Paul shrugged. Two young men were presenting the soup course. It looked and smelled like lobster bisque. Judith stared into the bowl, recalling that she had, in fact, collided with this same world of wealth and privilege a few years earlier. Along with Renie, the cousins had been asked to watch over a wealthy woman who lived in a gated community north of the city. The house—a mansion, really—had been called Creepers because of the vines that grew up its stone walls. But the place had been more like a prison, and death had lurked in its corridors and corners. No one in that family had been happy. Their money and their status had brought only grief. Judith felt the same sense of misery in the Giddon house that she had experienced at Creepers. She was tempted to grab Renie and bolt.

Instead, she tasted her soup and discreetly surveyed the other diners.

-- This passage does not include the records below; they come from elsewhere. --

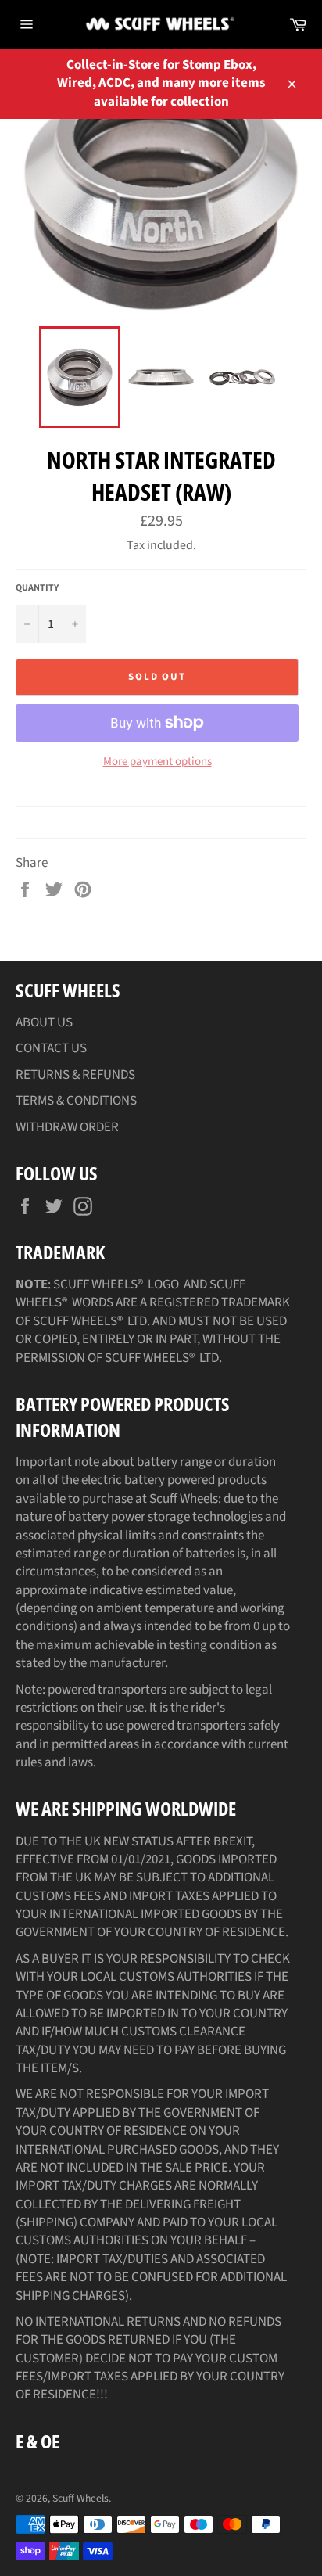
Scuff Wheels (80, 2498)
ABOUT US (44, 1022)
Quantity (37, 588)
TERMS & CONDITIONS (76, 1100)
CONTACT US (51, 1048)
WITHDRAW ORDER (67, 1127)
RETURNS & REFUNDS (75, 1074)
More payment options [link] (157, 762)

Thirteen place settings, but one was vacant. Wilbur. Wilbur Giddon, Judith suddenly realized. The late Wilbur Giddon. Judith shivered, despite the long sleeves of her new pearl-gray suit. For the first time, she looked at the damask-covered wall behind the empty chair. A large oil painting of a large—and possibly oily—man loomed over the gathering. She didn’t understand how she could have missed seeing it upon entering the room, except that she had been focused on finding her place at the table. But the man in the portrait was bearded, balding, and wearing a Prince Albert frock coat with an ascot scarf. He evoked an era from the late nineteenth or early twentieth century, making it more likely that he was Wilbur’s grandfather. Whoever he was, he looked formidable as well as arrogant.

Judith’s gaze dropped down to Anemone, who was seated on the other side of Paul. The young woman seemed so delicate and unprepossessing. It was difficult to believe that her bloodlines must carry some of the same genes as those of the man in the portrait.

Rick, who had been watching Judith, leaned across the table. “Elwood Edward Giddon,” he said. “At one time he owned most of Pacific Heights. Imposing, I suppose.”

“He looks like a big twerp to me,” Renie said to Rick in a voice just loud enough for Judith to hear.

Rick laughed carelessly. “Aren’t all robber barons twerps? Power corrupts and all that. It’s such a relief not to have to work for a living. It’d ruin my disposition. I enjoy being a kept man.”